PROBLEM STATEMENT =
Find the line below with "The height and" and the line with "Click the Catalog page heading". Output them and the lines between, exactly, but not the pictures.

Segment Start: DATA PROVIDED

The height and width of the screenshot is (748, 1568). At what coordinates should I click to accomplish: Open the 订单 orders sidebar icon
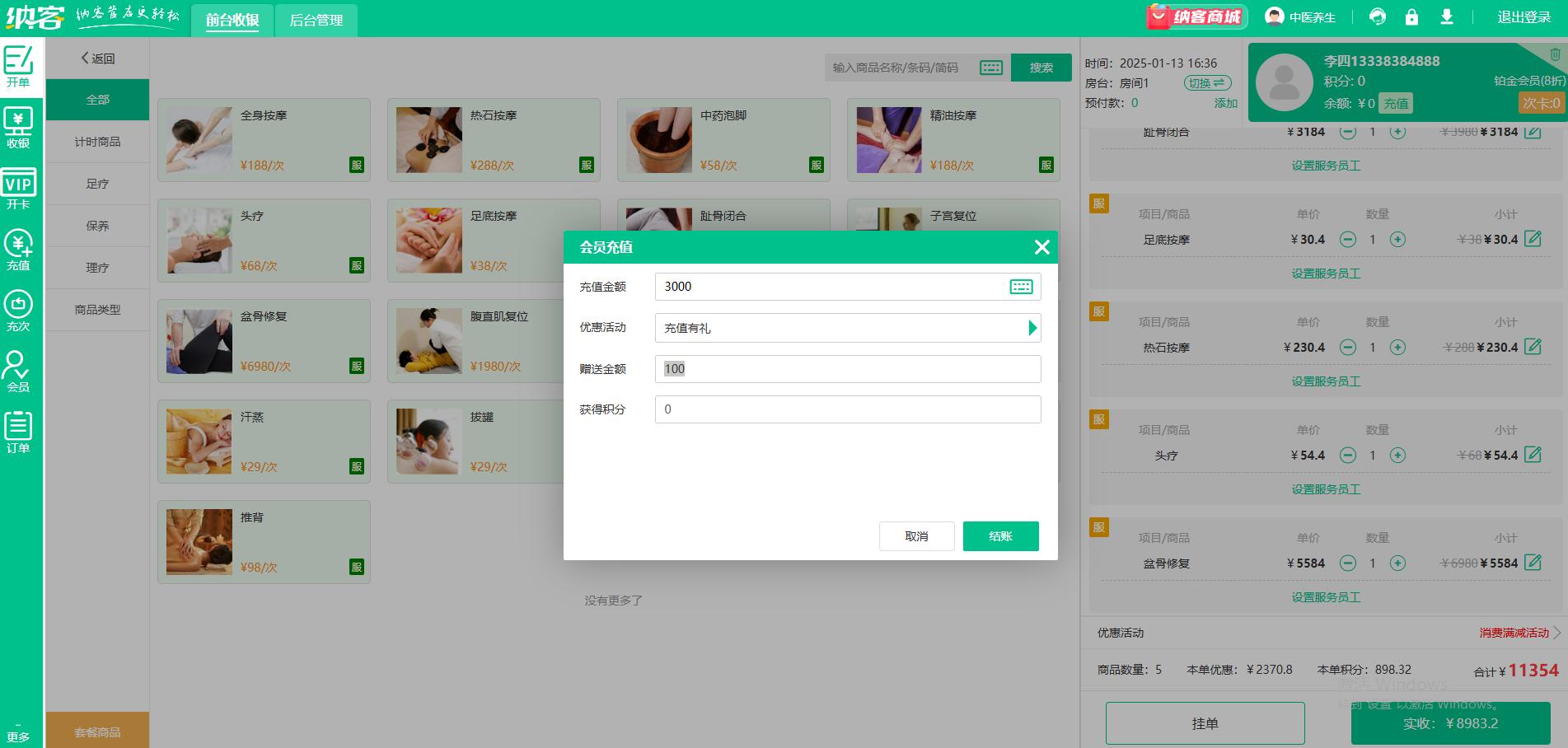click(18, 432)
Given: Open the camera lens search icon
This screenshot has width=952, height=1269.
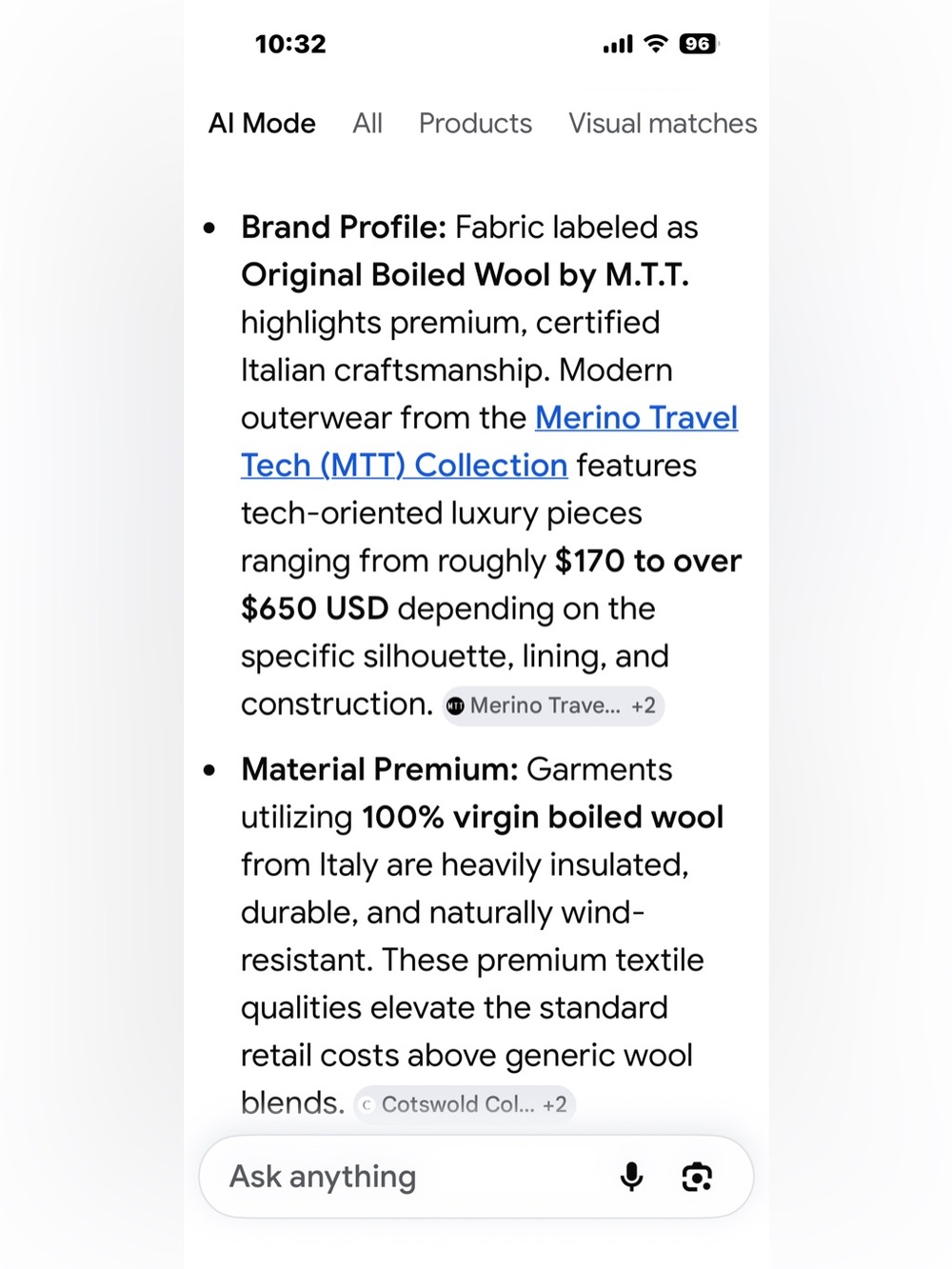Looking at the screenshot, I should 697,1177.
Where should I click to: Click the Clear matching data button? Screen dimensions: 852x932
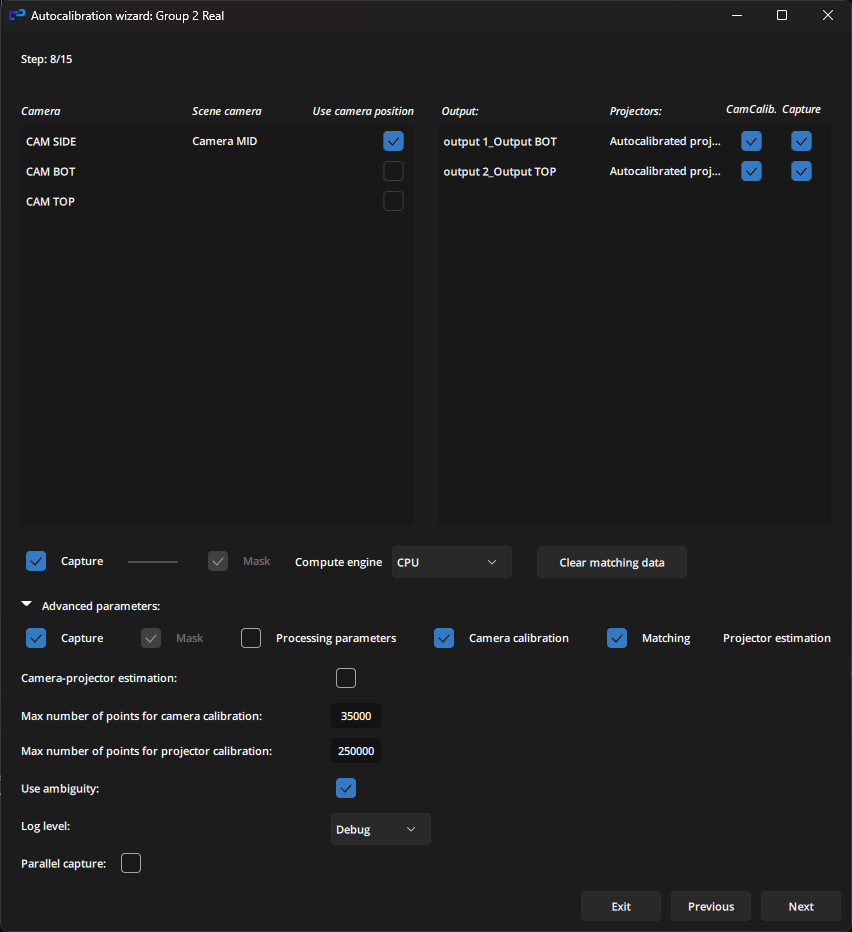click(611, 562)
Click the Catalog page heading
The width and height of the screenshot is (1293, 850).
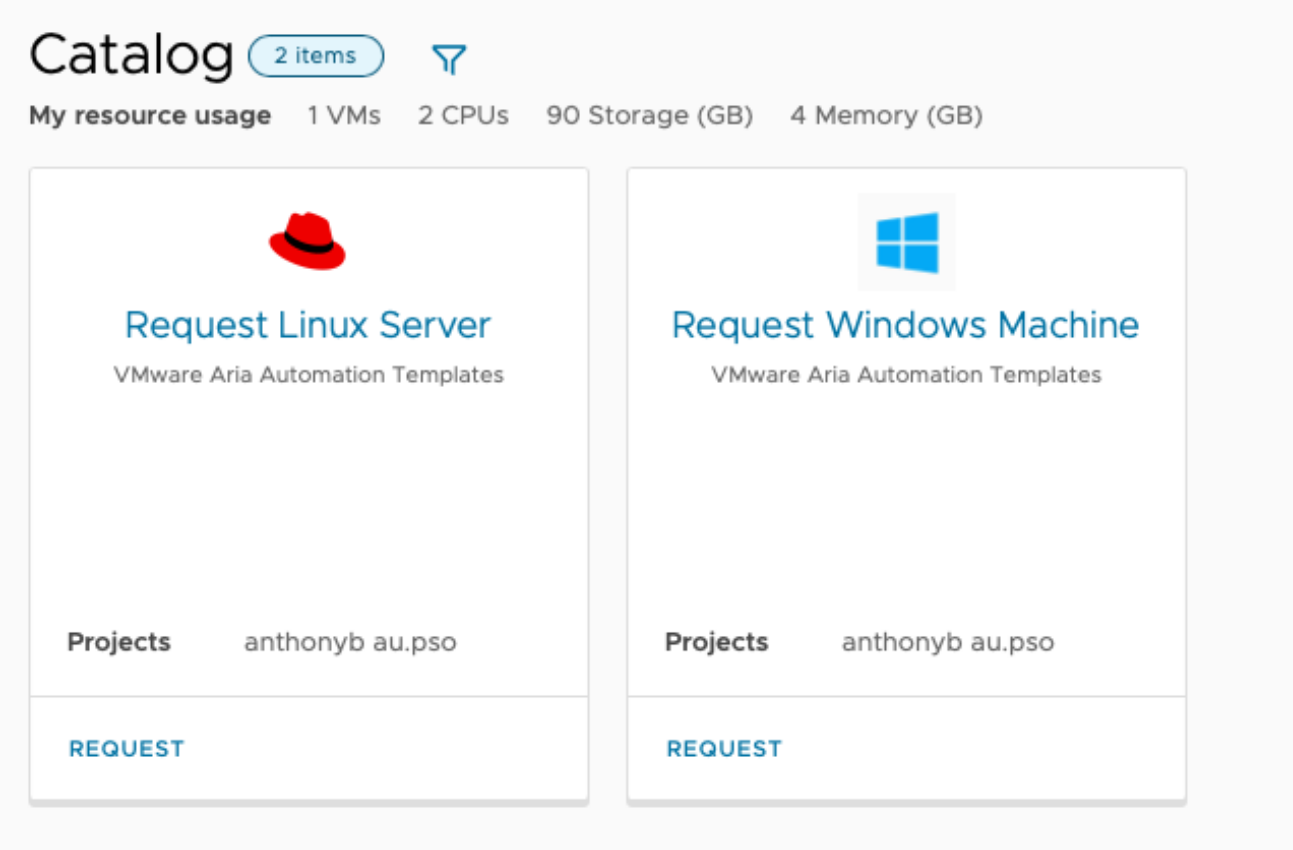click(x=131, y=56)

Segment End: DATA PROVIDED
Segment Start: DATA PROVIDED

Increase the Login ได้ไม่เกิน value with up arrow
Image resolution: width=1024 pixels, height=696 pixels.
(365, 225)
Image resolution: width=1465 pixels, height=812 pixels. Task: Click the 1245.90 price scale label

Segment End: DATA PROVIDED
Segment Start: DATA PROVIDED

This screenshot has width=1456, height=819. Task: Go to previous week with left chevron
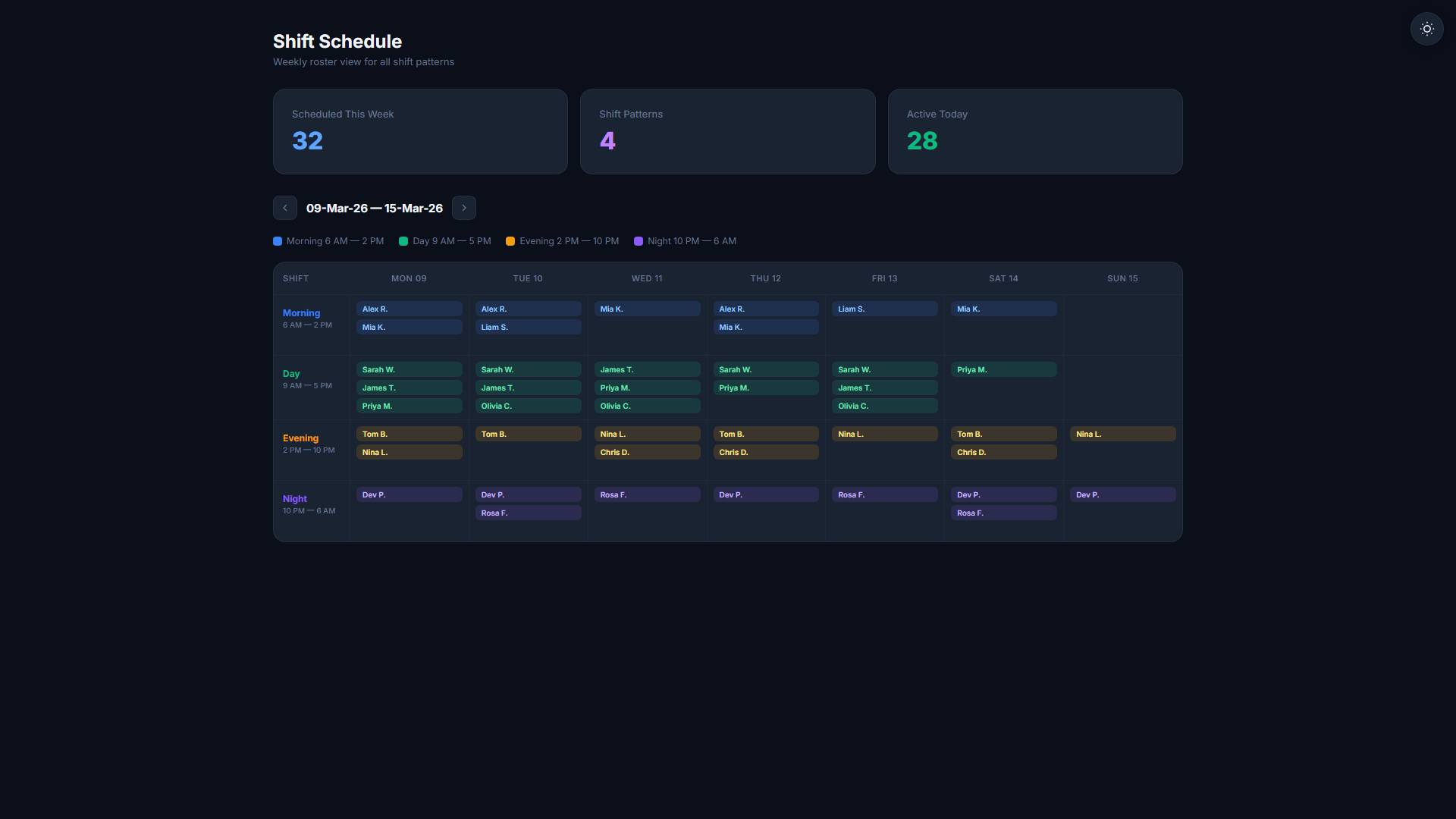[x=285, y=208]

Segment End: DATA PROVIDED

RESULT OF THE EXERCISE =
The height and width of the screenshot is (748, 1568). At what coordinates should I click to accomplish: Open the 订单 orders sidebar icon
click(18, 432)
Given: Open the camera lens search icon
This screenshot has width=952, height=1269.
Looking at the screenshot, I should 697,1177.
Where should I click to: Click the Clear matching data button? Screen dimensions: 852x932
click(611, 562)
Click the Catalog page heading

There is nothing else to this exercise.